§ EXERCISE DETAILS:
Take the entries below and print all of them exactly, please.

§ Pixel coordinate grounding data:
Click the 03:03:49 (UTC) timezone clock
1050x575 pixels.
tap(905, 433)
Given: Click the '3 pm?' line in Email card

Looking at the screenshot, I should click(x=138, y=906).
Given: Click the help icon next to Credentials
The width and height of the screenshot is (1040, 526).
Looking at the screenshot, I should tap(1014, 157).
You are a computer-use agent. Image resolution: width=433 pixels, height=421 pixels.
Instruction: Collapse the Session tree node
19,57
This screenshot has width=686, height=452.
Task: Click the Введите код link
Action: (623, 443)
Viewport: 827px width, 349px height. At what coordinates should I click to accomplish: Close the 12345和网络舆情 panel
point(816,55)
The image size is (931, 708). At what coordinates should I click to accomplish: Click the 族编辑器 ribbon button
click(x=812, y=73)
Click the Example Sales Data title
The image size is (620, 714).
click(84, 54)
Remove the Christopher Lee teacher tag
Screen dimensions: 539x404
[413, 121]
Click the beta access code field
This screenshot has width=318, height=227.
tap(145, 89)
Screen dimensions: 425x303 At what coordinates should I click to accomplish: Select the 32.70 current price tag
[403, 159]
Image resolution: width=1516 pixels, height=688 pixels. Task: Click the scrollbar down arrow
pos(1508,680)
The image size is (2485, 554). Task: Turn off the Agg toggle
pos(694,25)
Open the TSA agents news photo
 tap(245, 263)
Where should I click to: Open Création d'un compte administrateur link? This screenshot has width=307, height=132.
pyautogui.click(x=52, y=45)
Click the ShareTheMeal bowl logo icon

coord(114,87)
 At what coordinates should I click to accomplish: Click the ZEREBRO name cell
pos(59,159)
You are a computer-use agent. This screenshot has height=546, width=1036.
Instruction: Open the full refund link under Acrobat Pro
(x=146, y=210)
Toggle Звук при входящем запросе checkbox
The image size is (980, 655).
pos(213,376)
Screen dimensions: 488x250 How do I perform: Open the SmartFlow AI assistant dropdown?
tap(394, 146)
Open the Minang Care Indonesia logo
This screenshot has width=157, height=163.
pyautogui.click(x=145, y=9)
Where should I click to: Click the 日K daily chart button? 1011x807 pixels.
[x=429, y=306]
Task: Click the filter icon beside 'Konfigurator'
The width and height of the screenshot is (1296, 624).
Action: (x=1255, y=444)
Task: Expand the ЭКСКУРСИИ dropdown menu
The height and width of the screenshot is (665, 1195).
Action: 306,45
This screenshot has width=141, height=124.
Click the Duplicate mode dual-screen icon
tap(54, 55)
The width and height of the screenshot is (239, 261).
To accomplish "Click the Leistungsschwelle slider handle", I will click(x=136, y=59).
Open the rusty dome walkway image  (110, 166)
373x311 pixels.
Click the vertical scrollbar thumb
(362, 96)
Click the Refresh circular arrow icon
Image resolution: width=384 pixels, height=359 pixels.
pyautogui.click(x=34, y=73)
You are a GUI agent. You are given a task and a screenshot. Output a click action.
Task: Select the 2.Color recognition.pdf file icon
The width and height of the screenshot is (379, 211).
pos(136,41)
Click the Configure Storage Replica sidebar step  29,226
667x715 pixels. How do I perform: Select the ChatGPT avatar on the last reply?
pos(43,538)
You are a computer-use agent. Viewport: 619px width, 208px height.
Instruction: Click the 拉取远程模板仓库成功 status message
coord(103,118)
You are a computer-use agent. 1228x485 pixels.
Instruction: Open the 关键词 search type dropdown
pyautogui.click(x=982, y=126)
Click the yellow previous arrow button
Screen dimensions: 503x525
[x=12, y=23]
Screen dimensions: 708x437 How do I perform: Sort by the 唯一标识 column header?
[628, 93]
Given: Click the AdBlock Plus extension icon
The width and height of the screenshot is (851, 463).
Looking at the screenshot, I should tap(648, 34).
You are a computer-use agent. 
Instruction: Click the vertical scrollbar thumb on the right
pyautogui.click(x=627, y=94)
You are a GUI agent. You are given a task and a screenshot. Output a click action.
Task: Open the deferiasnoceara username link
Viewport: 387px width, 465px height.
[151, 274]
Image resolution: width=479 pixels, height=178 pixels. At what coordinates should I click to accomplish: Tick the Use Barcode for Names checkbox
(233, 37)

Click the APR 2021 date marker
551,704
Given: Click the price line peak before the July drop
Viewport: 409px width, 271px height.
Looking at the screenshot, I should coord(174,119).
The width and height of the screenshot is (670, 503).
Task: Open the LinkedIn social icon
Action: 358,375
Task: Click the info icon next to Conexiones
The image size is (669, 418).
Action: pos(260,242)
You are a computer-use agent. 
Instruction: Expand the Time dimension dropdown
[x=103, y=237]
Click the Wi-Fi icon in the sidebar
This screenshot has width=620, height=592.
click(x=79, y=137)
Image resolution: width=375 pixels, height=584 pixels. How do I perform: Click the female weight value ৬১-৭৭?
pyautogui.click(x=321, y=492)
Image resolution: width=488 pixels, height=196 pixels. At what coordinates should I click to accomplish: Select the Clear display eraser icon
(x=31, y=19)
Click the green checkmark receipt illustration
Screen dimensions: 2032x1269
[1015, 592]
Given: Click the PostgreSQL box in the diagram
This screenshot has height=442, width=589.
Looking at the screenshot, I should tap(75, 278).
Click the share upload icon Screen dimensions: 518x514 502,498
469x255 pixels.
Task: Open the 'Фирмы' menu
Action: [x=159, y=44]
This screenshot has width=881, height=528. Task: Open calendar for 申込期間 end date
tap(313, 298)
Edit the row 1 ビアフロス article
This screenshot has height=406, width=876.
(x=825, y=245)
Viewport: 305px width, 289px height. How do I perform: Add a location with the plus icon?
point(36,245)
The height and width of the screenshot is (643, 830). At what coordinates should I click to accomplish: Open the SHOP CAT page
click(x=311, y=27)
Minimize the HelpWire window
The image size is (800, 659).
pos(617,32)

§ ANSWER SPACE:
Click the 03:03:49 (UTC) timezone clock
1050x575 pixels.
tap(905, 433)
Given: Click the '3 pm?' line in Email card

Looking at the screenshot, I should click(x=138, y=906).
Given: Click the help icon next to Credentials
The width and height of the screenshot is (1040, 526).
Looking at the screenshot, I should tap(1014, 157).
You are a computer-use agent. Image resolution: width=433 pixels, height=421 pixels.
Instruction: Collapse the Session tree node
19,57
This screenshot has width=686, height=452.
Task: Click the Введите код link
Action: (623, 443)
Viewport: 827px width, 349px height. At what coordinates should I click to accomplish: Close the 12345和网络舆情 panel
point(816,55)
The image size is (931, 708). At what coordinates should I click to accomplish: Click the 族编辑器 ribbon button
click(x=812, y=73)
Click the Example Sales Data title
The image size is (620, 714).
click(84, 54)
Remove the Christopher Lee teacher tag
Screen dimensions: 539x404
[413, 121]
Click the beta access code field
This screenshot has width=318, height=227.
tap(145, 89)
Screen dimensions: 425x303 At what coordinates should I click to accomplish: Select the 32.70 current price tag
[403, 159]
Image resolution: width=1516 pixels, height=688 pixels. Task: Click the scrollbar down arrow
pos(1508,680)
The image size is (2485, 554). Task: Turn off the Agg toggle
pos(694,25)
Open the TSA agents news photo
 tap(245, 263)
Where should I click to: Open Création d'un compte administrateur link? This screenshot has width=307, height=132.
pyautogui.click(x=52, y=45)
Click the ShareTheMeal bowl logo icon

coord(114,87)
 At what coordinates should I click to accomplish: Click the ZEREBRO name cell
pos(59,159)
You are a computer-use agent. This screenshot has height=546, width=1036.
Instruction: Open the full refund link under Acrobat Pro
(x=146, y=210)
Toggle Звук при входящем запросе checkbox
The image size is (980, 655).
pos(213,376)
Screen dimensions: 488x250 How do I perform: Open the SmartFlow AI assistant dropdown?
tap(394, 146)
Open the Minang Care Indonesia logo
This screenshot has width=157, height=163.
pyautogui.click(x=145, y=9)
Where should I click to: Click the 日K daily chart button? 1011x807 pixels.
[x=429, y=306]
Task: Click the filter icon beside 'Konfigurator'
The width and height of the screenshot is (1296, 624).
Action: (x=1255, y=444)
Task: Expand the ЭКСКУРСИИ dropdown menu
The height and width of the screenshot is (665, 1195).
Action: 306,45
This screenshot has width=141, height=124.
Click the Duplicate mode dual-screen icon
tap(54, 55)
The width and height of the screenshot is (239, 261).
To accomplish "Click the Leistungsschwelle slider handle", I will click(x=136, y=59).
Open the rusty dome walkway image  (110, 166)
373x311 pixels.
Click the vertical scrollbar thumb
(362, 96)
Click the Refresh circular arrow icon
Image resolution: width=384 pixels, height=359 pixels.
pyautogui.click(x=34, y=73)
You are a GUI agent. You are given a task and a screenshot. Output a click action.
Task: Select the 2.Color recognition.pdf file icon
The width and height of the screenshot is (379, 211).
pos(136,41)
Click the Configure Storage Replica sidebar step  29,226
667x715 pixels. How do I perform: Select the ChatGPT avatar on the last reply?
pos(43,538)
You are a computer-use agent. Viewport: 619px width, 208px height.
Instruction: Click the 拉取远程模板仓库成功 status message
coord(103,118)
You are a computer-use agent. 1228x485 pixels.
Instruction: Open the 关键词 search type dropdown
pyautogui.click(x=982, y=126)
Click the yellow previous arrow button
Screen dimensions: 503x525
[x=12, y=23]
Screen dimensions: 708x437 How do I perform: Sort by the 唯一标识 column header?
[628, 93]
Given: Click the AdBlock Plus extension icon
The width and height of the screenshot is (851, 463).
Looking at the screenshot, I should tap(648, 34).
You are a computer-use agent. 
Instruction: Click the vertical scrollbar thumb on the right
pyautogui.click(x=627, y=94)
You are a GUI agent. You are given a task and a screenshot. Output a click action.
Task: Open the deferiasnoceara username link
Viewport: 387px width, 465px height.
[151, 274]
Image resolution: width=479 pixels, height=178 pixels. At what coordinates should I click to accomplish: Tick the Use Barcode for Names checkbox
(233, 37)

Click the APR 2021 date marker
551,704
Given: Click the price line peak before the July drop
Viewport: 409px width, 271px height.
Looking at the screenshot, I should coord(174,119).
The width and height of the screenshot is (670, 503).
Task: Open the LinkedIn social icon
Action: 358,375
Task: Click the info icon next to Conexiones
The image size is (669, 418).
Action: pos(260,242)
You are a computer-use agent. 
Instruction: Expand the Time dimension dropdown
[x=103, y=237]
Click the Wi-Fi icon in the sidebar
This screenshot has width=620, height=592.
click(x=79, y=137)
Image resolution: width=375 pixels, height=584 pixels. How do I perform: Click the female weight value ৬১-৭৭?
pyautogui.click(x=321, y=492)
Image resolution: width=488 pixels, height=196 pixels. At what coordinates should I click to accomplish: Select the Clear display eraser icon
(x=31, y=19)
Click the green checkmark receipt illustration
Screen dimensions: 2032x1269
[1015, 592]
Given: Click the PostgreSQL box in the diagram
This screenshot has height=442, width=589.
Looking at the screenshot, I should tap(75, 278).
Click the share upload icon Screen dimensions: 518x514 502,498
469x255 pixels.
Task: Open the 'Фирмы' menu
Action: [x=159, y=44]
This screenshot has width=881, height=528. Task: Open calendar for 申込期間 end date
tap(313, 298)
Edit the row 1 ビアフロス article
This screenshot has height=406, width=876.
(x=825, y=245)
Viewport: 305px width, 289px height. How do I perform: Add a location with the plus icon?
point(36,245)
The height and width of the screenshot is (643, 830). At what coordinates should I click to accomplish: Open the SHOP CAT page
click(x=311, y=27)
Minimize the HelpWire window
The image size is (800, 659).
pos(617,32)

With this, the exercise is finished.